■ **Information shown**:
_ _ _ _ _

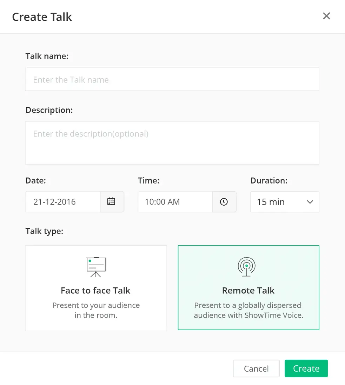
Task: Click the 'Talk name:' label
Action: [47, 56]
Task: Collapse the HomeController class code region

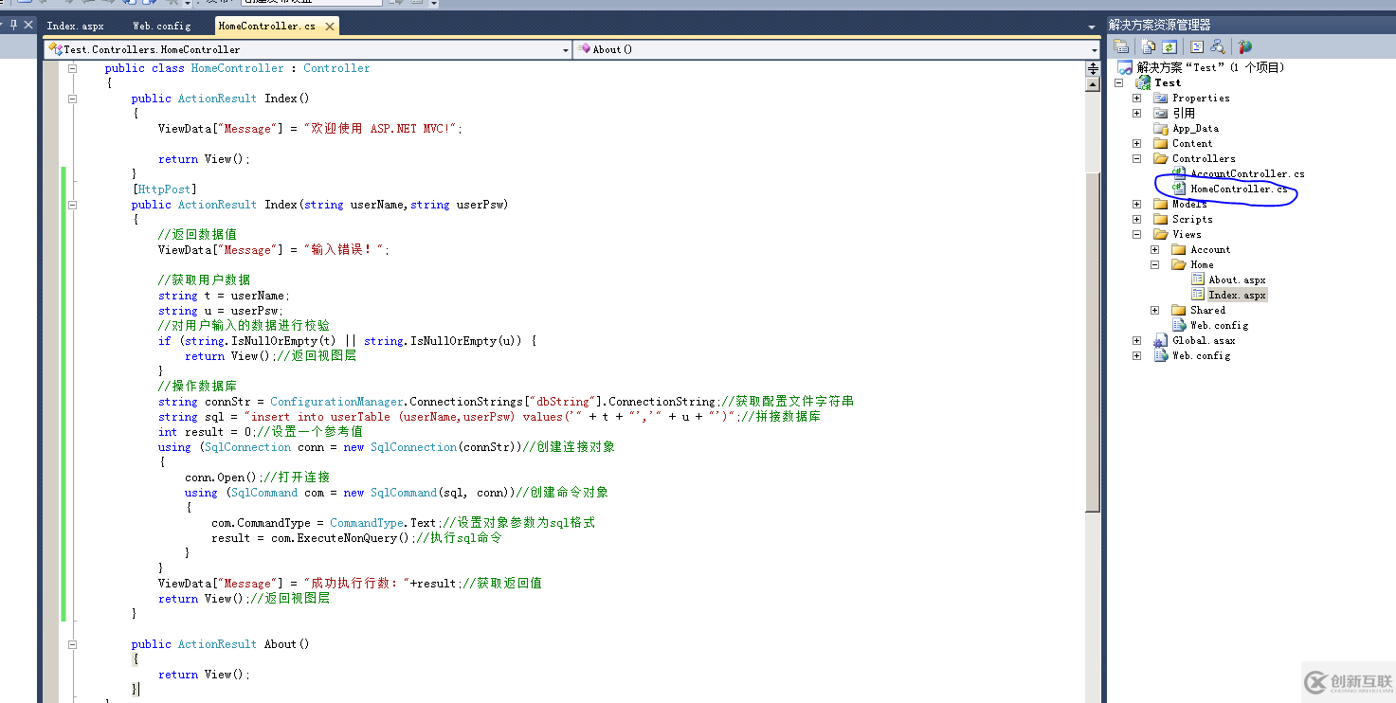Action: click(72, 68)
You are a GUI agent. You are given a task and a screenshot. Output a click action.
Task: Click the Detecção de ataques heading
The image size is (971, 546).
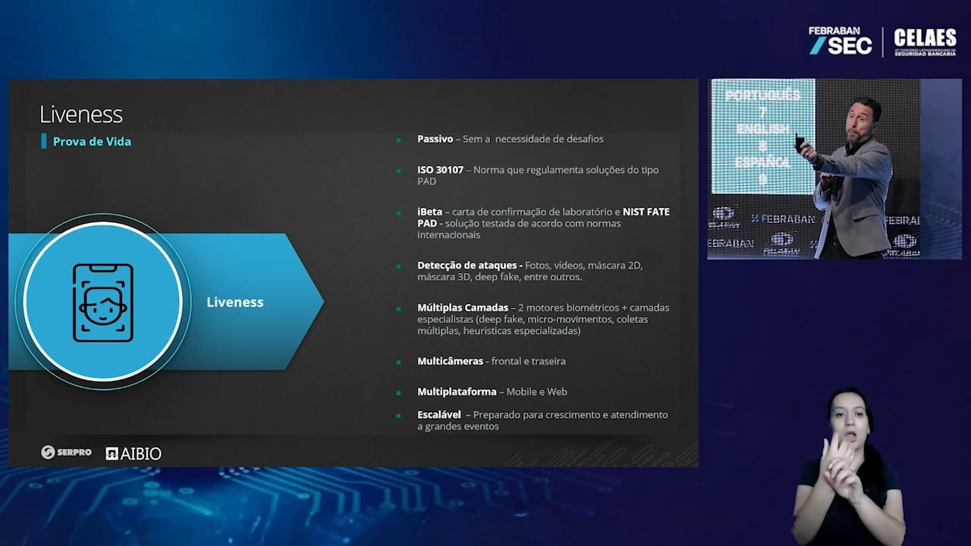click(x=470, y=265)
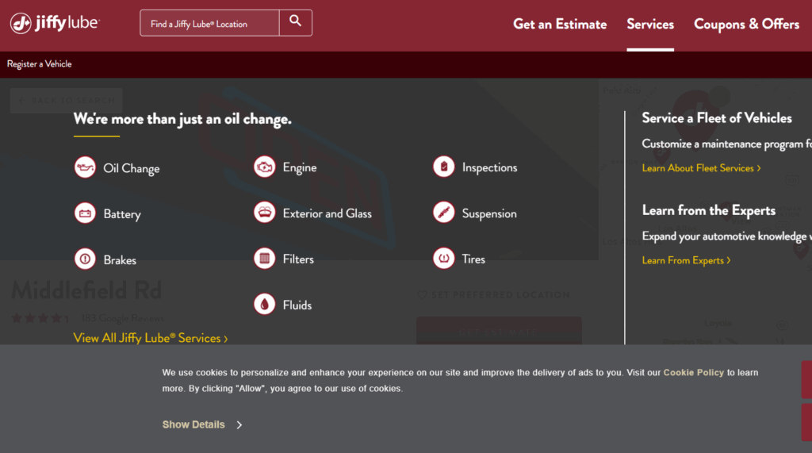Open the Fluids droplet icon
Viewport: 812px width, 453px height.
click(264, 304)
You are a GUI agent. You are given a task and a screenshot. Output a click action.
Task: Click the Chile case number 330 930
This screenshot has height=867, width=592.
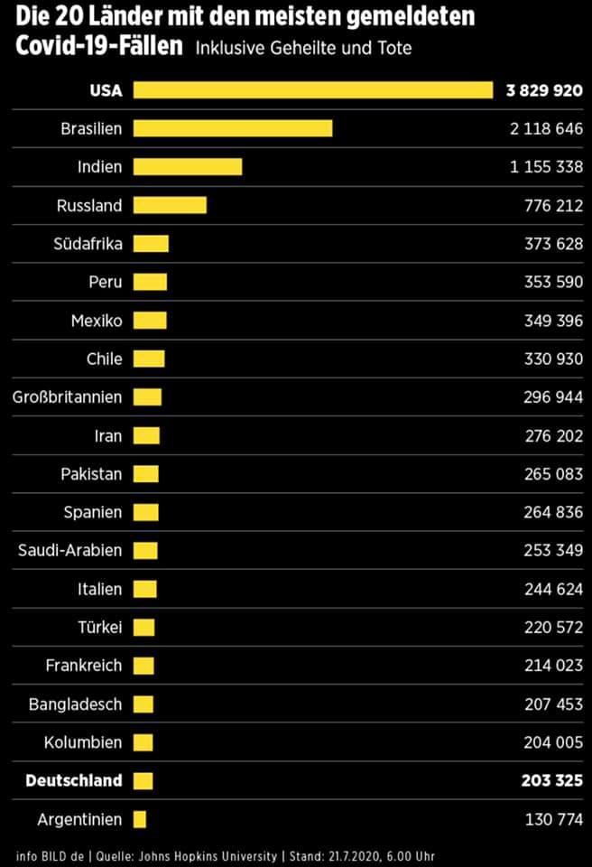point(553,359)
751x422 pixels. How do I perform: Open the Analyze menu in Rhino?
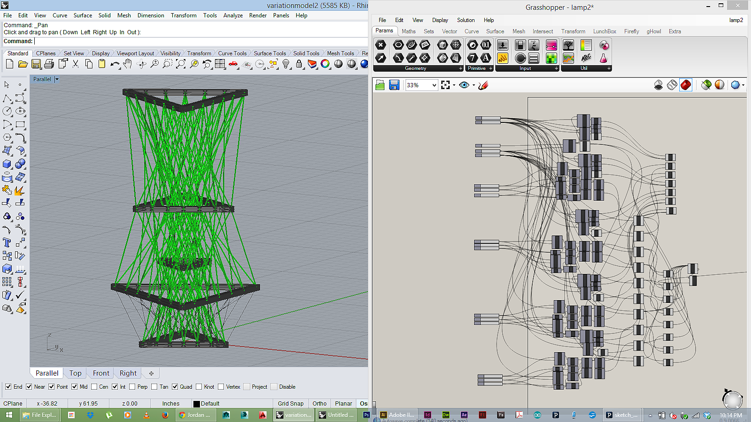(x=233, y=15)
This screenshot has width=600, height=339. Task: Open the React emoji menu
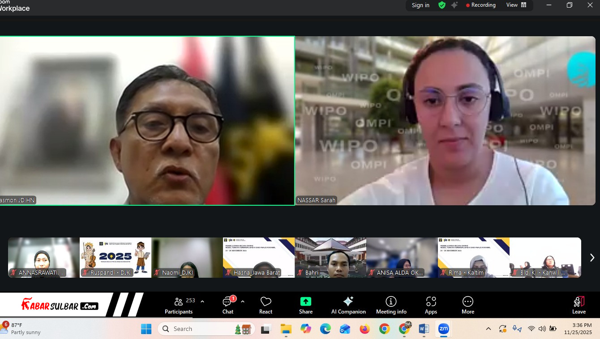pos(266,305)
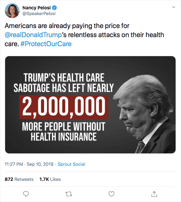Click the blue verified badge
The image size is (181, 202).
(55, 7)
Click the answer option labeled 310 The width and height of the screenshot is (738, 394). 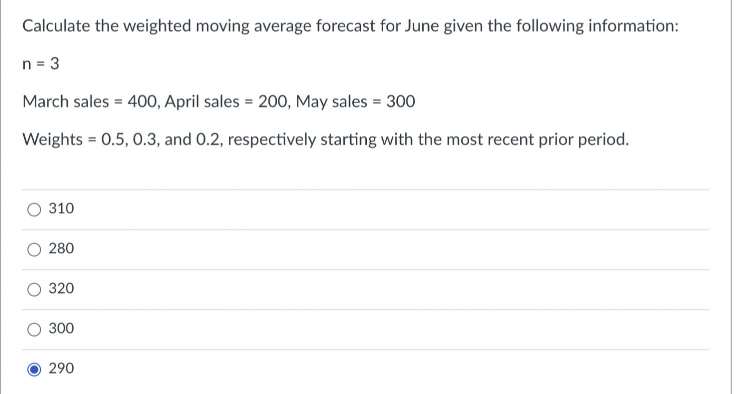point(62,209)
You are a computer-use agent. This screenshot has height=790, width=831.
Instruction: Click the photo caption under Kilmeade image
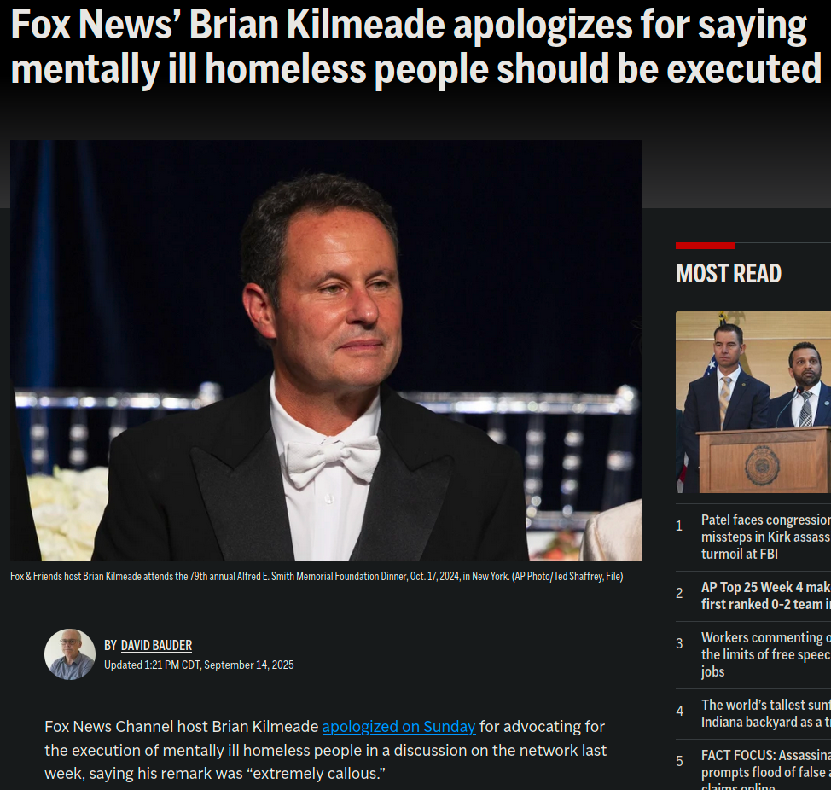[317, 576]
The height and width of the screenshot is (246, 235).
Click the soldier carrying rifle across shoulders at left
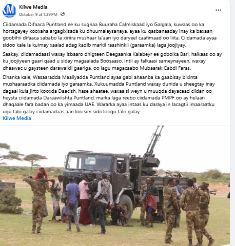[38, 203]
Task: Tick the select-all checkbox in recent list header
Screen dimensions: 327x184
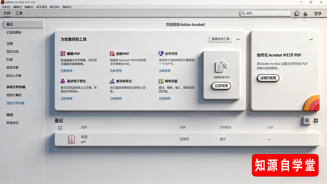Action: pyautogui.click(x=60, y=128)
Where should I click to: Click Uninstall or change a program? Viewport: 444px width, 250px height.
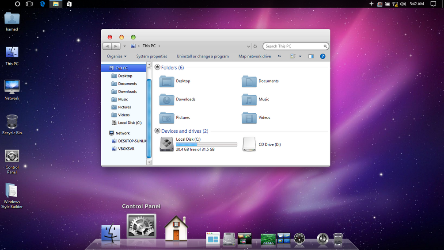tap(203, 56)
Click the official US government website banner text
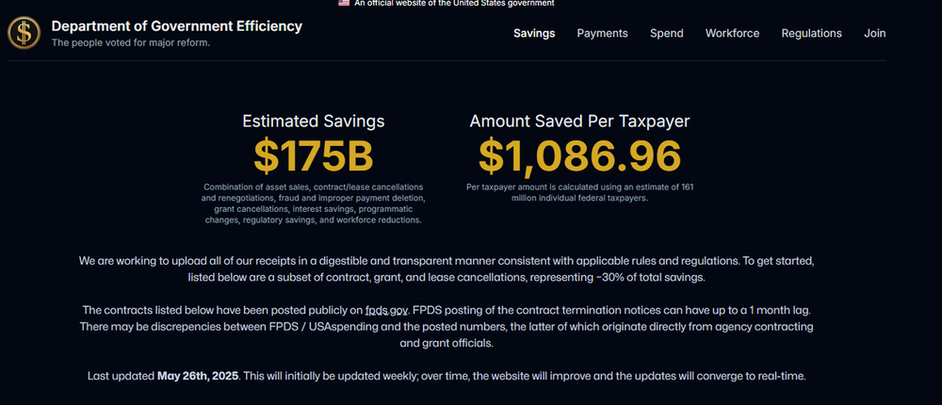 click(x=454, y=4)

_ _ _ _ _

■ **Required action**: Given the listing above, repeat exactly the lines starting at the one with "Task: Collapse the" and ending at the one with "Task: Click the Detecção de ataques heading", inclusive, excluding pictures.

■ **Your solution**:
Task: Collapse the HomeController class code region

Action: click(72, 68)
You are a GUI agent. You are given a task and a screenshot. Output a click action.
Task: Click the Detecção de ataques heading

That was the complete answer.